# Input records
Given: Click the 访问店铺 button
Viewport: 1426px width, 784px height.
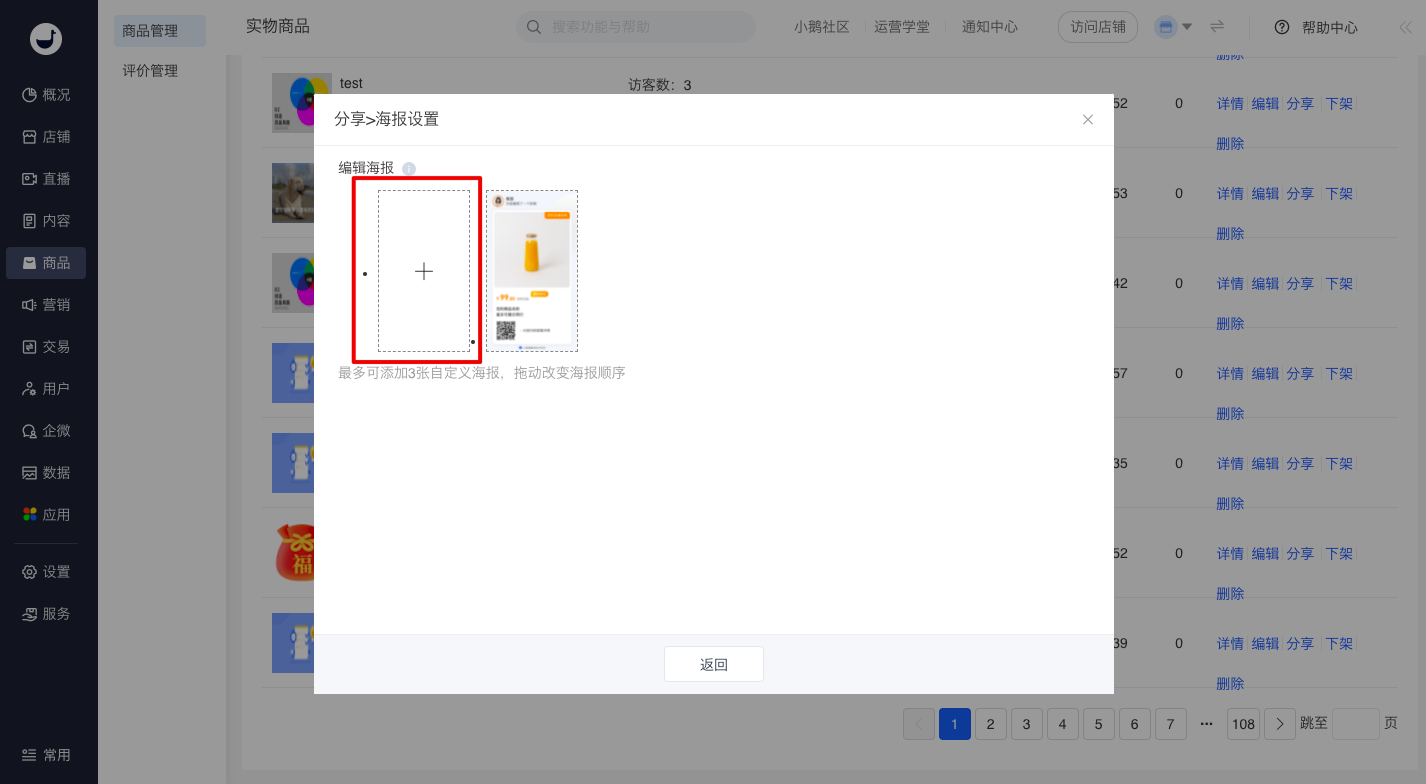Looking at the screenshot, I should 1097,28.
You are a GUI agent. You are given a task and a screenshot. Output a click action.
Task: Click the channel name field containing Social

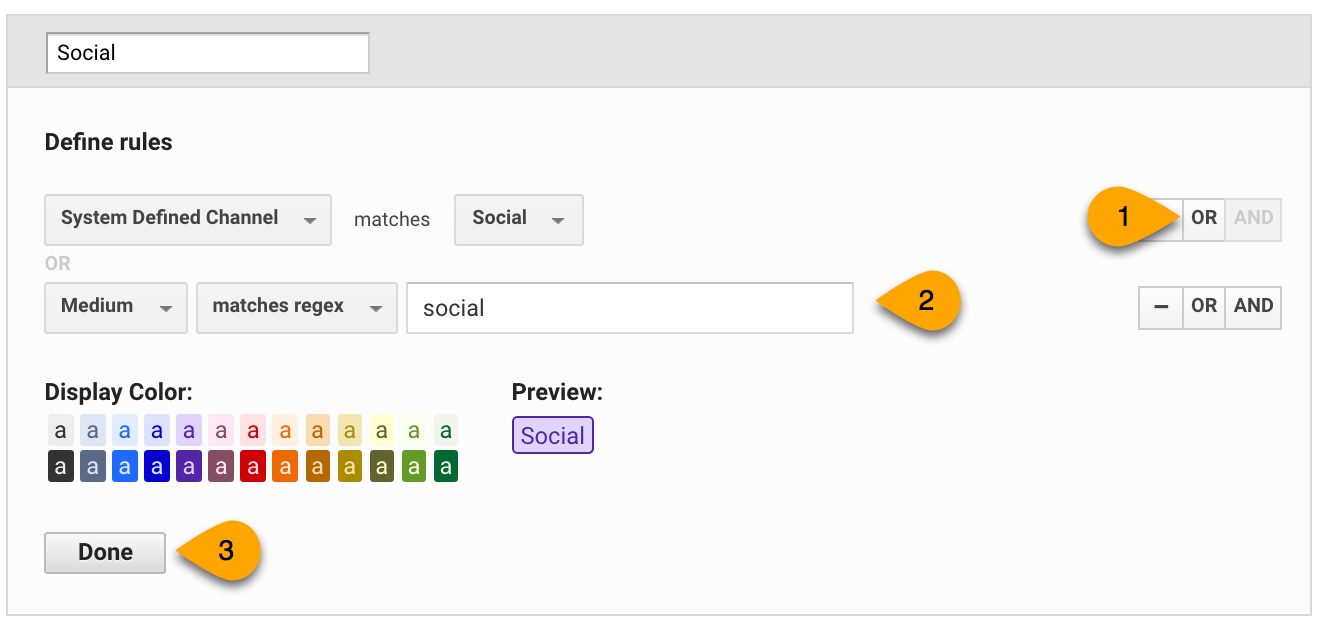(207, 53)
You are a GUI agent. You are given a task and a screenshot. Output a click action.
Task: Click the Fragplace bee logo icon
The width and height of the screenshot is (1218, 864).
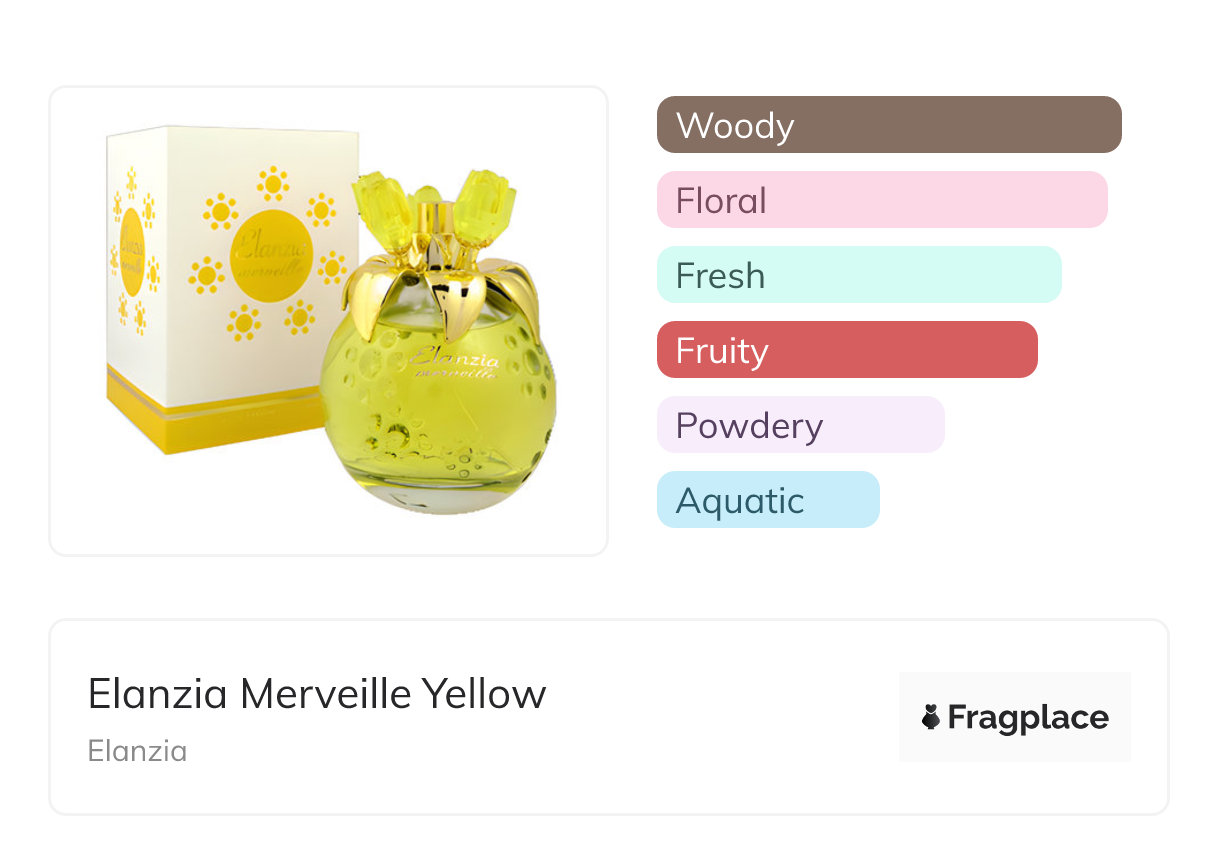click(x=931, y=717)
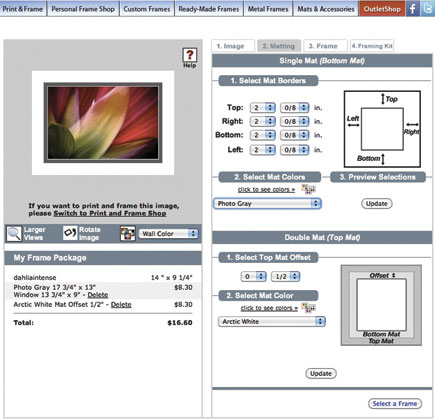Open the Top border whole-inches dropdown

click(263, 108)
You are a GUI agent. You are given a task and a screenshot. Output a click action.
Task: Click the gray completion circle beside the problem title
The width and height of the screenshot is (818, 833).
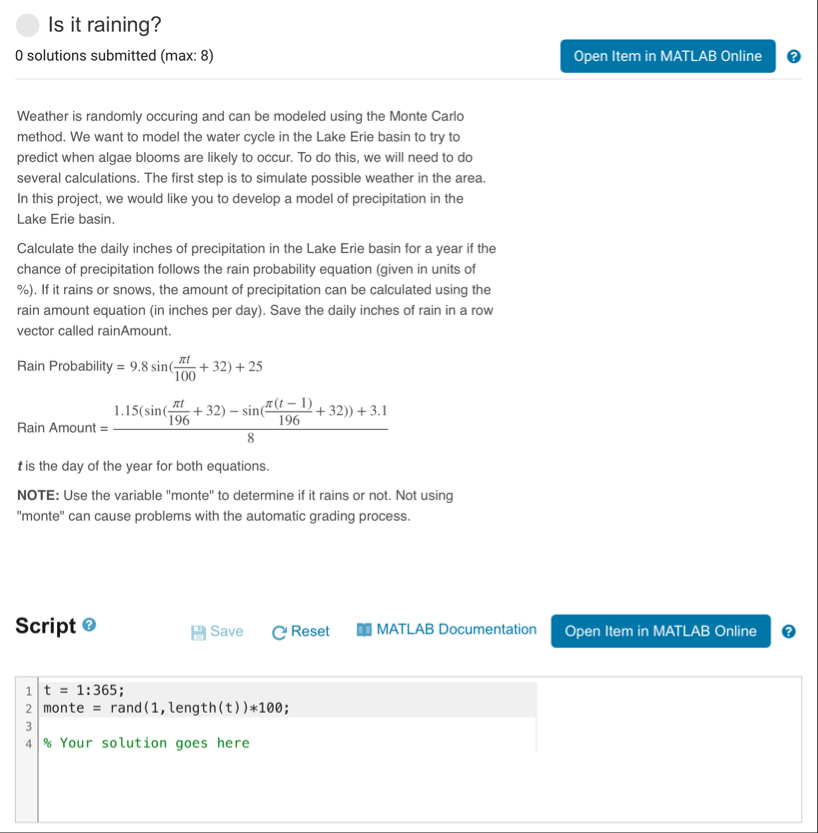[27, 24]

# What this task involves
Please find every line in the rows above that contains the string "height", matching case exactly, and copy each of those lines in full.

# The reply
Viewport: 1426px width, 784px height.
The width and height of the screenshot is (1218, 864).
The width and height of the screenshot is (818, 833).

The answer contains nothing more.